J’aimerais autant qu’on me dît que je me suis servi des mots anciens. Et comme si les mêmes pensées ne formaient pas un autre corps de discours par une disposition/différente, aussi bien que les mêmes mots formentd’autres pensées par leur différente/disposition. (Nous soulignons)

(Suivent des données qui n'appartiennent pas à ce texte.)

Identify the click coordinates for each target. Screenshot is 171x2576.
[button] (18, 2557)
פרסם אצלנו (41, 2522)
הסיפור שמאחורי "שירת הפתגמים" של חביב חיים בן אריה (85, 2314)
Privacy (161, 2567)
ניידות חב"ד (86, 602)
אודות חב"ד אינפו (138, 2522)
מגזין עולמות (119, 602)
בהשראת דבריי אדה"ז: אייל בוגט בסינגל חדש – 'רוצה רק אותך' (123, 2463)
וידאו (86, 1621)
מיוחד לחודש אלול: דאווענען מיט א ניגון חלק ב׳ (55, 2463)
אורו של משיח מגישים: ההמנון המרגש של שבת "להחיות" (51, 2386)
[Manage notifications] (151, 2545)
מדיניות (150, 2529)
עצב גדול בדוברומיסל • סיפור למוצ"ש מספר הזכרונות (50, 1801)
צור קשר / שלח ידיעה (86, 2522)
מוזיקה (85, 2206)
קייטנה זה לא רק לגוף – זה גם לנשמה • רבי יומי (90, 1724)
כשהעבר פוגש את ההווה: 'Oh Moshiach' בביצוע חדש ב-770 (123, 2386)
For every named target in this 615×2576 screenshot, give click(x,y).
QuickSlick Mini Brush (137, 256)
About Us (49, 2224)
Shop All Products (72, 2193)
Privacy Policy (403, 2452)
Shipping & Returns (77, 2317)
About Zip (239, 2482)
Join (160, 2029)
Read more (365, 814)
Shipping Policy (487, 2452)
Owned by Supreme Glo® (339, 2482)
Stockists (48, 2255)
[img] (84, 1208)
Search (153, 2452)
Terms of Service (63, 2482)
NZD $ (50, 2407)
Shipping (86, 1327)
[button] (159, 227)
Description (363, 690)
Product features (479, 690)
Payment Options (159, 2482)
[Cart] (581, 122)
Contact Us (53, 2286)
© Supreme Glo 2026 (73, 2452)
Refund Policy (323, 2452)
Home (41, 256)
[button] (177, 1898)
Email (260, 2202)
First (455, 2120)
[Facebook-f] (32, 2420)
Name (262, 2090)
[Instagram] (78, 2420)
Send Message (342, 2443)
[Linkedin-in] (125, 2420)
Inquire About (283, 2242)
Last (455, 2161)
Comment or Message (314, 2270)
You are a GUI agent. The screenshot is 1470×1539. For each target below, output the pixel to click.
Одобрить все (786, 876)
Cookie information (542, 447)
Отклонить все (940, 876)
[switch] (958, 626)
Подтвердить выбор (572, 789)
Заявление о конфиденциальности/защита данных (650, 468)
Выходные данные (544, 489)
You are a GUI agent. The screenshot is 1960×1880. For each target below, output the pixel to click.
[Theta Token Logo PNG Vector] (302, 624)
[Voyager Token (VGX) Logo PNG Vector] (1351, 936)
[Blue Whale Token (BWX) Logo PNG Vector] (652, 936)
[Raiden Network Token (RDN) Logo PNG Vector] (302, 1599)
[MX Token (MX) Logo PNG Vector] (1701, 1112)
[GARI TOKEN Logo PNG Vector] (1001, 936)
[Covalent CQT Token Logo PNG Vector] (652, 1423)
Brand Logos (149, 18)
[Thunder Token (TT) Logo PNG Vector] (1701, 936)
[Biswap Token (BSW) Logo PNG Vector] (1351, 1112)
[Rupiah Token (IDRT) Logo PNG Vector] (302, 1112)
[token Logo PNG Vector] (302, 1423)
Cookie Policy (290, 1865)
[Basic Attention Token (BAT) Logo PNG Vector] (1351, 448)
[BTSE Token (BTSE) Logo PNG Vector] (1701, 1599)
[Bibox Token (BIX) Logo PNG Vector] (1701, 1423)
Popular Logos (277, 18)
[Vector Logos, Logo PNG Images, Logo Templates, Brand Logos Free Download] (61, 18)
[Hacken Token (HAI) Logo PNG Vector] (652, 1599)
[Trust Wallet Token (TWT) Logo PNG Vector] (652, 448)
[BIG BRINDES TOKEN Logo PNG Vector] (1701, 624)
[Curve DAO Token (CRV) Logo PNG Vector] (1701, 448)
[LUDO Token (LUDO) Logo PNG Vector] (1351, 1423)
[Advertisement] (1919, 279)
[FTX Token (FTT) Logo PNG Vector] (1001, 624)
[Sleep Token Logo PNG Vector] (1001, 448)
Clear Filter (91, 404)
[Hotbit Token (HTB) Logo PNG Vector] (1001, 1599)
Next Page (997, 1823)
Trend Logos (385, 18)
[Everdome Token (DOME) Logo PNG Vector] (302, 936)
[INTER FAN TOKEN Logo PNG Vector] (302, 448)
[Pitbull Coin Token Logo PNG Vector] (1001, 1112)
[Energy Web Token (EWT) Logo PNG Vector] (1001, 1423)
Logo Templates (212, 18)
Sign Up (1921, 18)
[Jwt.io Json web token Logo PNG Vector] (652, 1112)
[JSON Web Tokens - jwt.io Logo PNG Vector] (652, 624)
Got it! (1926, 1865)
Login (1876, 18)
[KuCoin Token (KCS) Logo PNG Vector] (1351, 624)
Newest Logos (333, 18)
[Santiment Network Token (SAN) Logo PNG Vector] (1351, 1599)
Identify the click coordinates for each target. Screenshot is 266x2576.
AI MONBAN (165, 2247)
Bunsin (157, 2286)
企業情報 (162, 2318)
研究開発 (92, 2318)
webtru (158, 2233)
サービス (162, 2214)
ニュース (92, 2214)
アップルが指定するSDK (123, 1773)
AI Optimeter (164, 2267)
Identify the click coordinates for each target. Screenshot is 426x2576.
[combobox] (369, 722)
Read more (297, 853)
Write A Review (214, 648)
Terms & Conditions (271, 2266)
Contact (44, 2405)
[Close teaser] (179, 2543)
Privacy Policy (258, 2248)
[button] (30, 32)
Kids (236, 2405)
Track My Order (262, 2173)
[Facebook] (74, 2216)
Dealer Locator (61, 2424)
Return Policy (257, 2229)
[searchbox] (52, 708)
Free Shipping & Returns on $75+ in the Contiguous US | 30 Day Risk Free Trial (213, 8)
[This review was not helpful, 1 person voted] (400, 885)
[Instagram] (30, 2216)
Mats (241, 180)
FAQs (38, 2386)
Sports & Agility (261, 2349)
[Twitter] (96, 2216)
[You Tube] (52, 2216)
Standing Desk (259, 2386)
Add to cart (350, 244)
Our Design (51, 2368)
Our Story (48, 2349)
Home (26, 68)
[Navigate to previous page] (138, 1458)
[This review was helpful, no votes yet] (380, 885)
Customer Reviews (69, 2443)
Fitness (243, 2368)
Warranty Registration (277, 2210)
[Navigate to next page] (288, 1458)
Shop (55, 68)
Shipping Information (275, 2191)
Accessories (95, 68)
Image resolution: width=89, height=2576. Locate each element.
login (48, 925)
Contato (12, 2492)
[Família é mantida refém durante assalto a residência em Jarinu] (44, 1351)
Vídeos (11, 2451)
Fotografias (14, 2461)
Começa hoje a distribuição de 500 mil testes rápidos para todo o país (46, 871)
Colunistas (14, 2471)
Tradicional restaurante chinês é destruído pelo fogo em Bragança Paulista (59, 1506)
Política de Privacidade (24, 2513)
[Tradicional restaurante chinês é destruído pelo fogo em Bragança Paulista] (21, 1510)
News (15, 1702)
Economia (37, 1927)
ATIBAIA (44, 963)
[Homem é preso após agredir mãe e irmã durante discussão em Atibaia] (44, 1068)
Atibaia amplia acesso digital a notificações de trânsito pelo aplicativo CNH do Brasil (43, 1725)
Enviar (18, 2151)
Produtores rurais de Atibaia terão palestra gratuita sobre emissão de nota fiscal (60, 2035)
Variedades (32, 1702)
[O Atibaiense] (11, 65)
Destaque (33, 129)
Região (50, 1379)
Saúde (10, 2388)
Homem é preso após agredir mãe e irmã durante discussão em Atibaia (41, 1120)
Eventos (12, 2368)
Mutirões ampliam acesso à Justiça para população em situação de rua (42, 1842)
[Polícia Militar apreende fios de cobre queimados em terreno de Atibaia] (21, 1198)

Le polyptote du verbe former ainsi que le chiasme mettent en relief l’importance de la forme.6 Pascal se présente ici comme un maître en matière de rhétorique, lui qui sait conférer un souffle nouveau à des thèses existantes. Dans une perspective pascalienne, la forme ne prime pas sur le fond, elle se place à son service, tout en possédant un rôle incontournable: la forme n’est pas accessoire, elle représente une puissance de persuasion, variant conformément au sujet et au but visé. La forme est si importante qu’elle peut conférer un sens nouveau à un contenu, le modifiant du tout au tout. La forme doit révéler le fond, peut faire mouche, ainsi que le révèle l’analogie avec le jeu de paume, analogie qui loin d’être esthétisante, véhicule toute la force de l’argument. Un bon rhétoricien est un maître des mots; il n’est pas exempt de technique, de tactique certes, pourtant il n’oublie pas que son but premier est de marquer le point. La présence du subjonctif—“Qu’on ne dise pas”—ayant valeur d’impératif, manifeste l’importance de cette règle pour Pascal. Clairement, la fierté du travail accompli éclate, travail qui réclame une véritable gymnastique de l’esprit, une gymnastique savante à même de dissimuler, au fragment 457, l’ordre sous un désordre apparent: “J’écrirai ici mes pensées sans ordre, et non pas peut-être dans une confusion sans dessein. C’est le véritable ordre, et qui marquera toujours mon objet par le désordre même.” Ces propos témoignent du fait qu’il existe bien un ordre du désordre, et on peut se demander à juste titre si Pascal n’a pas étendu ce principe, appliqué ici au pyrrhonisme, à la totalité de son sujet, tant la notion de désordre semble effectivement être la seule adaptée au sujet complexe que constitue l’homme. Ainsi que le soutient Lucien Goldmann, Pascal revendique fermement une adéquation entre la forme et le fond: en effet, l’œuvre littéraire vise à réaliser “une unité organique et nécessaire entre un contenu cohérent et une forme adéquate” (218). Le beau consiste alors dans ce que Jean Mesnard appelle “une parfaite appropriation du langage à l’objet” (“Baroque” 340). Dans un tel contexte, le désordre peut être voulu, peut être ordre aussi difficile que cela puisse paraître. L’alliance du fond et de la forme se réalise pleinement ici: face à nous, se construit la véritable rhétorique discrète et efficace. Pourtant, ce je n’est la dupe de personne, pas même de lui-même, comme en témoigne le fragment 520:
La vanité est si ancrée dans le cœur de l’homme qu’un soldat, un goujat, un cuisinier, un crocheteur se vante et veut avoir ses admirateurs, et les philosophes mêmes en veulent et ceux qui écrivent contre veulent avoir la gloire d’avoir bien écrit, et ceux qui les lisent veulent avoir la gloire de [les] avoir lus, et moi qui écris ceci ai peut-être cette envie, et peut-être que ceux qui le liront…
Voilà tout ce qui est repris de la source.